Another component of the program is the gathering of information via surveys distributed to workers who might have high levels of contact with people who are thinking about suicide, in industries such as aged care, social welfare and mental health services.

“What we are interested in doing is capturing this kind of data across employers and service providers, to starting to find out where the risk is and where the expertise is, and whether they are in the same place,” Green says. “This enables local suicide prevention governance groups to do better prevention planning, to put safety measures in place and develop a regional plan which is really targeted to their local needs.”

LifeSpan is also working to enrol people to an evidence-based training course called QPR that gives them the skills to know if someone is at risk and be able to do something about it.

“Just like CPR, it gives you the basics and how to do it,” Green says.

Wider applications of data-driven thinking

The more data that LifeSpan can gather, the more it can do to bring suicide rates down. Green says other projects have already shown the benefits of a data-driven approach, including one study at Florida State University by psychology researcher, Jessica Ribeiro, that used machine learning to predict suicides of people within the health system.

“They had an 80 to 90 per cent success rate of predicting who was likely to attempt or die by suicide, and the accuracy of the prediction got higher and higher the closer it got to the event,” Green says.

Green says SAS has been instrumental in pulling the program together, through support and assistance including helping LifeSpan set up its data environment, and providing access to data specialists.

“What we are trying to do is look at multiple data sets at the same time, and that is different to looking at linked data, which is where someone has done a particular project lining up different records,” she says. “Often that is not possible. So being able to use the software to analyse and ask the same questions of different datasets makes a whole new level of analysis possible.”

The LifeSpan program is now being rolled out in a step-wedge pattern across four sites at four-monthly intervals, commencing first in Newcastle. The program will run initially for two years in each site, with sites tasked with making the strategies sustainable long term.

“The stepped timing means that from two years’ time onwards we should start to see changes in process outcomes, and also decreases in rates that should roughly follow that step pattern.”

Green is buoyed by the success of a similar multi-factor approach in Nuremberg, which delivered a 32 per cent reduction in suicidal acts.
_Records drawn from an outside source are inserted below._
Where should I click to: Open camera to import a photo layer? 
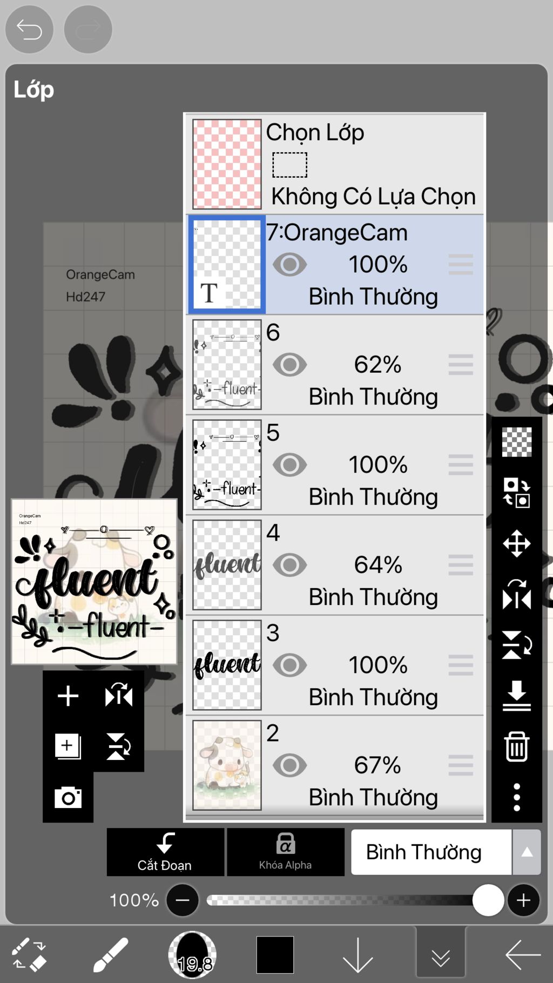tap(68, 797)
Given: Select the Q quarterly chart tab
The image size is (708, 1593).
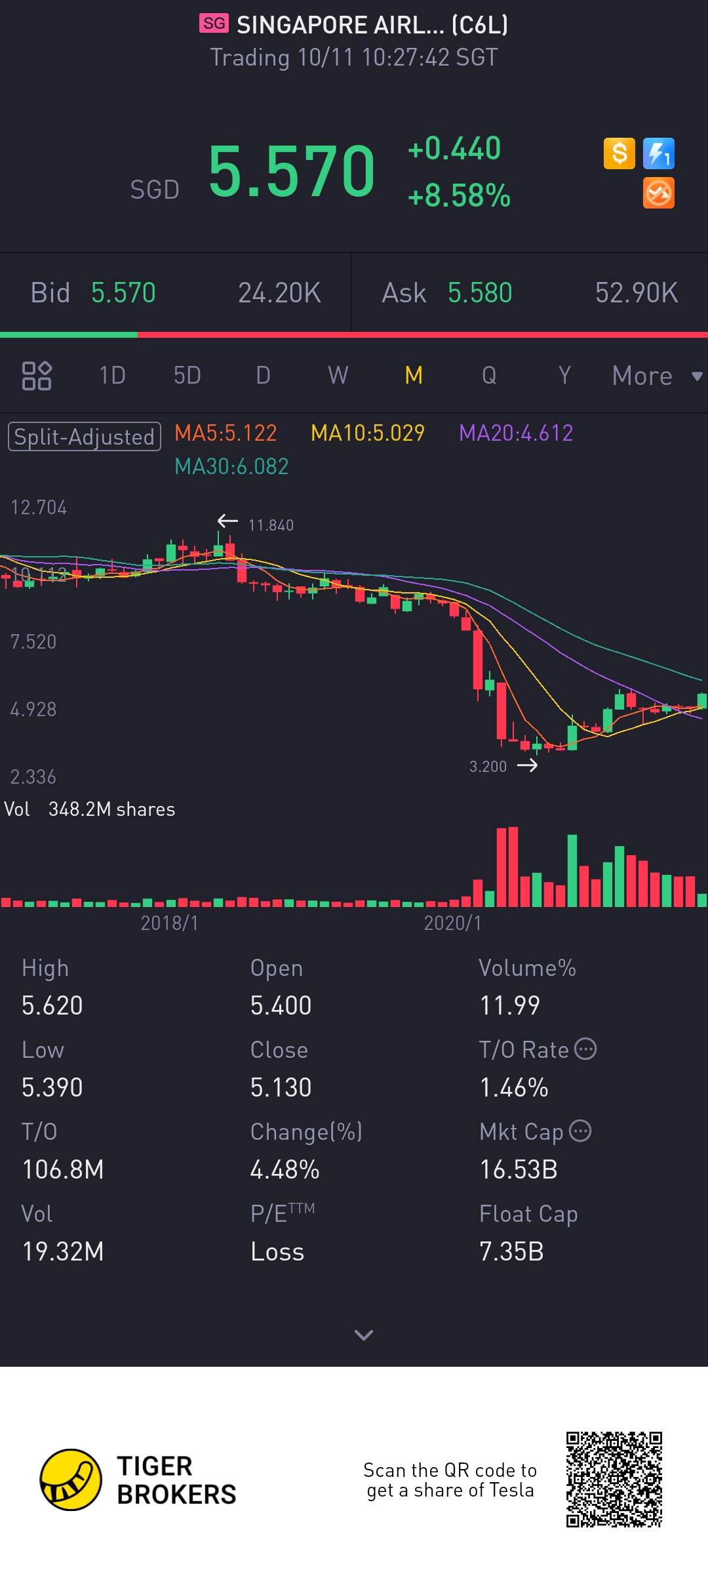Looking at the screenshot, I should click(x=489, y=376).
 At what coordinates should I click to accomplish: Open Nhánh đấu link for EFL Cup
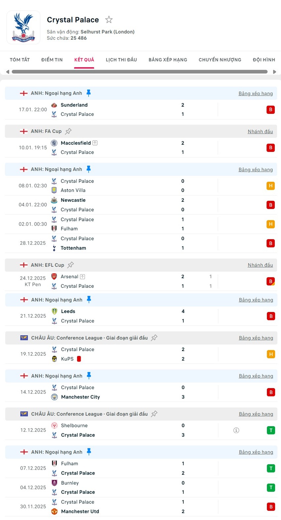coord(260,265)
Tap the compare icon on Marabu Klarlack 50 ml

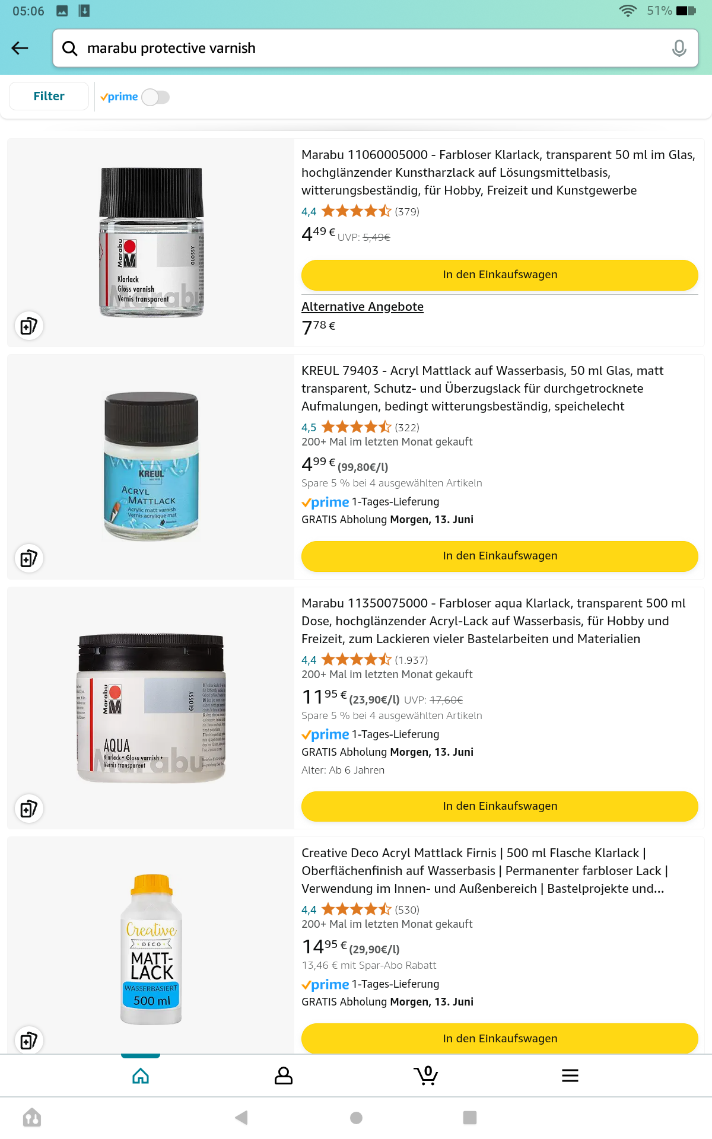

“No strategy alone is going to be sufficiently powerful to achieve a significant reduction in suicide,” she adds. “But by putting a systems approach in place, multiple actors in a community have different roles and are better skilled at those roles, and therefore more likely to pick up on someone who is at risk and intervene early.”

“It is possible to prevent suicide. We have the evidence, we just need to share and implement it. And data is the key to that.”